Imagine you have a cake (that never goes bad) and you need to decide how to optimally spread its consumption over time. The catch is, the amount of cake you have is fixed at $k_0$. Set up the problem recursively: $$V(k)=\max_{c,k’} \frac{c^{1-\frac{1}{\gamma}}}{1-\gamma}+\beta V(k’)$$ such that $k'=k-c$ (Budget Constraint or BC). In this simple model, $\beta$ measures how much you care about your consumption of cake tomorrow, and $\gamma$ measures your desire to smooth cake consumption over time. $V(k)$ is the value function. Basically, it says how much having $k$ units of cake is worth to you today, given optimal consumption for the rest of time. Letting $\lambda$ be the multiplier on the BC, taking first order conditions we get:
$$\text{[c]} \quad c^{-\frac{1}{\gamma}}=\lambda$$ $$\text{[k’]} \quad \beta v’(k’) = \lambda$$ $$\text{[Envelope]} \quad v’(k)= \lambda$$

Combining these, we get that: $$c’=\beta^{\gamma} c$$ Now remember, total amount of cake is fixed at $k_0$, so it must be that total lifetime consumption of cake is equal to the size of the cake. $$\sum\limits_{t=0}^{\infty} c_t = k_0$$ Using our formula for optimal consumption we get:
$$c_0=(1-\beta^{\gamma}) k_0$$ $$c_t=\beta^\gamma c_{t-1} \text{ for all }t>0$$ Below I plot the optimal consumption of a cake of size 100 for different values of $\beta$ and $\gamma$ (b is $\beta$ and g is $\gamma$). We see that the agent with higher $\beta$ consumes almost a constant amount of cake every day, while the agent with a high $\gamma$ prefers to eat a large share of the cake the day he gets it.

# RBC Model

First, let’s go over how to solve the RBC model (without labor) by hand. This will be the framework upon which we introduce energy consumption. The discussion here is based on class notes from Luigi Bocola’s Macroeconomics 411-3 lectures.

# Equilibrium Conditions

Let uppercase letters denote quantities in levels:
Production Function: $Y_t= e^{z_t^\alpha} K_t^{1-\alpha}$
Law of Motion for Capital (LOK): $K_{t+1}=(1-\delta) K_t + Y_t - C_t$
Preferences are $U(c_t)= \frac{c_t^{1-\frac{1}{\sigma}}}{1-\frac{1}{\sigma}}$, so the Euler Equation is: $c_t^{-1/\sigma}=\beta E_t\Big[c_{t+1}^{-1/\sigma} R_{t+1} \Big]$
Interest rate comes from firm FOCs (assuming firms pay for depreciation): $R_t=(1-\alpha)e^{z_t^\alpha}K_t^{-\alpha}+(1-\delta)$
Finally, technology is stochastic: $z_t=\phi z_{t-1} + \sigma_z \epsilon_t$ where $% $ and $\epsilon_t$ is N(0,1).

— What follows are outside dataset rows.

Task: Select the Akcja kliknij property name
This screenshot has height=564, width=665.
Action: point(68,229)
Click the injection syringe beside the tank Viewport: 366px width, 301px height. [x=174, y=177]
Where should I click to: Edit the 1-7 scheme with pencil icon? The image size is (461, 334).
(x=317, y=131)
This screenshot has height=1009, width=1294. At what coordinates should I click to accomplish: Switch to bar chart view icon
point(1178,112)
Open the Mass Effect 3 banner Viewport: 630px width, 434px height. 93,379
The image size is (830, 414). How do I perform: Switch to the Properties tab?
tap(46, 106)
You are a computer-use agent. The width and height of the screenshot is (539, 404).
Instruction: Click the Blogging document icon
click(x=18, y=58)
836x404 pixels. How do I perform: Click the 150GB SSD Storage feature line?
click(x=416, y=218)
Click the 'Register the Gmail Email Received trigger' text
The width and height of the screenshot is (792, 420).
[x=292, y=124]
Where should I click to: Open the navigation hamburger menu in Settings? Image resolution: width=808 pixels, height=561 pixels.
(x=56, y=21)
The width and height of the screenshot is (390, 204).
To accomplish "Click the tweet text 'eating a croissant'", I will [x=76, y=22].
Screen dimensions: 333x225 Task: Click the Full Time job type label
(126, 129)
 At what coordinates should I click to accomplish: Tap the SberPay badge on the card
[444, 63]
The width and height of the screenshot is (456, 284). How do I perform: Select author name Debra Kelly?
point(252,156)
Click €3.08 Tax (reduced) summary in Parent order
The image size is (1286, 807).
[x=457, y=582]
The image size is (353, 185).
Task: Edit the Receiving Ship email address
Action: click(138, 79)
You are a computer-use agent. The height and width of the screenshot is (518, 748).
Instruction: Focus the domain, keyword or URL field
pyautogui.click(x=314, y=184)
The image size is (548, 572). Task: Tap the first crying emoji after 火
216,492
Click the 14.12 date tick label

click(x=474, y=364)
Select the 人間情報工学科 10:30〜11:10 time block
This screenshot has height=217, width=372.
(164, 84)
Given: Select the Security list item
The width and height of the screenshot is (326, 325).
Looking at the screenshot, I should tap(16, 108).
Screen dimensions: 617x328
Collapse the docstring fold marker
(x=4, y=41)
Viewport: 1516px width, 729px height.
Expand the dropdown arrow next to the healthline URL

Let lowercase letters denote log-deviations from the steady state (except for $z_t$ which is just itself). Let uppercase letters with no subscript denote equilibrium quantities in levels.
Production Function: $y_t=\alpha z_t + (1-\alpha) k_t$
LOK: $k_{t+1}=(1-\delta)k_t + \frac{Y}{K} y_t + \frac{C}{K} c_t$. Use the equation for $R_t$ in the steady state to get $\frac{Y}{K}=\frac{r+\delta}{1-\alpha}$ and use the expression for LOK in steady state to get $\frac{C}{K}= \frac{Y}{K} - \delta$. Now, put this back into LOK, along with our expression for $y_t$: $$k_{t+1}=(1+r)k_t + \alpha \frac{r+\delta}{1-\alpha} z_t - \Big( \frac{r+\delta}{1-\alpha}-\delta \Big) c_t$$ we can rewrite this as $k_{t+1}=\lambda_1 k_t + \lambda_2 z_t + (1-\lambda-1 + \lambda_2) c_t$.
Using the fact that in the steady state, $R=\frac{1}{\beta}$, the Euler Equation becomes: $$\sigma E_t [r_{t+1}]=E_t[c_{t+1}-c_t]$$ Log-linearizing our expression for $R_t$, using R=1+r and our expression for Y/K from above, we get $r_t=\frac{r+\delta}{1+r}\alpha (z_{t}-k_{t})$, putting this back into the Euler Equation we get: $$\sigma \alpha \frac{r+\delta}{1+r}E_t[z_{t+1}-k_{t+1}]=E_t[\Delta c_{t+1}]$$ where $\Delta c_{t+1}=c_{t+1}-c_t$. We rewrite as: $\sigma \lambda_3 E_t[z_{t+1}-k_{t+1}]=E_t[\Delta c_{t+1}]$.

# Guess a Policy Function

We want to eliminate consumption from all the equations above, so we conjecture a linear policy rule: $$c_t=\eta_{ck} k_t + \eta_{cz} z_t$$ where $\eta_{ck}$ and $\eta_{cz}$ capture how consumption responds to current capital stock and technology, respectively.
Putting this into our LOK to eliminate $c_t$: $$k_{t+1}=(\lambda_1 + (1-\lambda_1 -\lambda_2) \eta_{ck}) k_t + (\lambda_2 + (1-\lambda_1 - \lambda_2) \eta_{cz}) z_t$$ In addition, substitute this into our Euler Equation, and take expectations: $$\eta_{ck} \Delta{k_{t+1}} + \eta_{cz}(\phi-1) z_t = \sigma \lambda_3 (\phi z_t - k_{t+1})$$ Where we used the fact that $k_{t+1}$ is totally determined at time $t$ so we don’t need expectations, and $E_t[z_{t+1}]=\phi z_t$ from our technology process.

# Solving the Model

The final work is to substitute our LOK into the Euler Equation to eliminate $k_{t+1}$: $$\eta_{ck}(\eta_{kk}-1)k_t+[\eta_{ck} \eta_{kz} + \eta_{cz}(\phi-1)] z_t= \sigma \lambda_3 [ \eta_{kz}-\phi]z_t - \sigma \lambda_3 \eta_{kk} k_t$$ Where we used the following facts:
$\Delta c_{t+1} = \eta_{ck} (\Delta k_{t+1}) + \eta_{cz} (z_{t+1}-z_t)$ from our conjectured policy function
$E_t[z_{t+1}]=\phi z_t$ from our technology process
$\Delta k_{t+1} = (\eta_{kk}-1)k_t + \eta_{kz} z_t$ from our LOK, where $\eta_{kk}=(\lambda_1 + (1-\lambda_1 -\lambda_2) \eta_{ck})$ and $\eta_{kz}=(\lambda_2 + (1-\lambda_1 - \lambda_2) \eta_{cz})$.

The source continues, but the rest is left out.